A technical committee, composed of a global team of business process outsourcing (BPO) and contact center experts, including clients and operators as well as consumer-focused representatives, was formed to develop the standards.
"ISO 18295 Customer contact centers -- Part 1: Requirements for Customer Contact Centers" specifies service requirements for the contact center in the form of a framework that provides clients and customers with services that aim to continuously and proactively meet or exceed their needs. Key areas include customer relationship requirements, from how information is being communicated through to customers, how the overlay of customer experience is both measured and monitored, and how complaints are handled. It ensures that customer protection is embedded across the contact center.

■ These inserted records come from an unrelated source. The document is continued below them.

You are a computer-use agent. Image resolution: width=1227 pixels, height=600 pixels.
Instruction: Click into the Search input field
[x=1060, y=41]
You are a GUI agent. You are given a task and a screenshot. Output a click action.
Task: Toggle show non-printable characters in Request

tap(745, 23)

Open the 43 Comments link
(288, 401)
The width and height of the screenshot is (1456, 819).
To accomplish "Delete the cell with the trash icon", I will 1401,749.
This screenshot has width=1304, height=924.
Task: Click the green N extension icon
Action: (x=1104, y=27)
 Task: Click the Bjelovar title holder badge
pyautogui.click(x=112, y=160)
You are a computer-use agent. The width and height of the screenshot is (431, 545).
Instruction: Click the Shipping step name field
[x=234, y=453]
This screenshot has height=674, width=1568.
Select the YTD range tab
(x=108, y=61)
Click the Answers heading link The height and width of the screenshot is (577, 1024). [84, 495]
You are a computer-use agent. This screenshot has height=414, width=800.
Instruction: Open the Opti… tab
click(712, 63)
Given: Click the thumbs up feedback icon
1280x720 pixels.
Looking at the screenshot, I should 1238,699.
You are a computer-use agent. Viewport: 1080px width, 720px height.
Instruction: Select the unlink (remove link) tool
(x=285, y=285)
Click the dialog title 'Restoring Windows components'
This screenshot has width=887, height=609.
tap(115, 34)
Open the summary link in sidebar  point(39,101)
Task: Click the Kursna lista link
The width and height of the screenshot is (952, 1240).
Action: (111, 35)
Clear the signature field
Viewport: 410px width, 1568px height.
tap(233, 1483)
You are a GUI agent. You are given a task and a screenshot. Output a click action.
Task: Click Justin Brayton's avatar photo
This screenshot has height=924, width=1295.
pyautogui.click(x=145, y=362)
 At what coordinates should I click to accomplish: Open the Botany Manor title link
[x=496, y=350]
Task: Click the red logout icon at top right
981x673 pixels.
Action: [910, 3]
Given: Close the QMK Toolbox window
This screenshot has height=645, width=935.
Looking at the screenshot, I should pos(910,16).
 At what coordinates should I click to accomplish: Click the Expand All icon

In addition, Part 1 considers a customer-focused leadership approach that should be engrained across the centers' customer experience design and delivered, which, of course, would not be possible without employee engagement and satisfaction as key pillars. All human resources aspects are covered, from various functions through to required competency expectations when contact center representatives interact with customers. It also features the necessary continuous skills development required for engaging customers.
All operational processes thatimpact the customer experience are considered, including workforce management and quality assurance related to customer interactions. For a top service delivery infrastructure to be achieved, handling of customer interactions, management of customer data, the actual environment, and continuity of service are brought to the fore.
Often overlooked is advice on how best to work with the contact centers' clients, whether they are internal or third-party operators contracted as an outsourced partner. The contract overview considers both customers' needs and how customers' expectations are met between the two contracting parties. Importantly, the service standards offer how the contact center should monitor performance against metrics (KPIs) to identify opportunities for improvement and recommend what best practice would apply and how to achieve this. The metrics play a fundamental role in ensuring consistency in global measurement and, thus, reporting, so that all contact centers (regardless of geography) are able to speak a common reporting language.
"ISO 18295 Customer Contact Centers -- Part 2: Requirements for Clients Using the Services of Customer Contact Centers" ensures complete customer centricity by focusing on the clients' role via the contact center so the customer is not left in the lurch between the two functioning entities. This ensures that the company promise is delivered seamlessly to the customer.
A universal customer frustration is around the consistency of information received and the assurance that data is being protected. These two aspects are built into the standards, and the client is advised via ISO 18295 Part 2 to contract a contact center that is certified to part 1. This, in turn, will establish that the contact center has the requisite knowledge to support customers ethically and consistently while safeguarding customer data and privacy.
Where applicable, customer-facing operational processes are agreed between the two entities, such as the monitoring of the contact center's performance. A built-in customer feedback process is agreed so the customer is supported across the brand journey and areas falling outside of the mandate of the contact center are captured for the clients' attention.
We already know that standardization improves the customer value proposition. ISO 18295 Parts 1 and 2 focus on the customer as the central point and ensure that the outcomes for the customer experience are achieved from a customer's perspective. In addition, joint responsibility for the clients' customer service requirements via the contact center and the employees is firmly established and supported.
Traci Freeman, a managing member of Believe Consulting, convened the working group that developed ISO 18295-1 and ISO 18295-2. She has a long track record of working with diverse sector and trade associations and philanthropic and nonprofit organizations across numerous service sectors running projects locally in South Africa and other countries. She was instrumental in launching international BPO benchmark certification COPC into South Africa and continued working with creation teams for the South African Business Process Services standards (SANS 990: 1-3). She currently chairs the local Standards Technical Committee. She is also involved as an expert on the revision panel of the current Contact Centre National Qualification Framework – NQF's skills qualification certification OFO143905 for Contact Center Manager/Workforce Manager Qualification, and Part Qualification Team Leader/Supervisor. She holds a board position on ICCCA (Independent Contact Centre Consultants Association), the South African-borne international voluntary association of customer experience and contact center industry specialists (www.iccca.co.za.)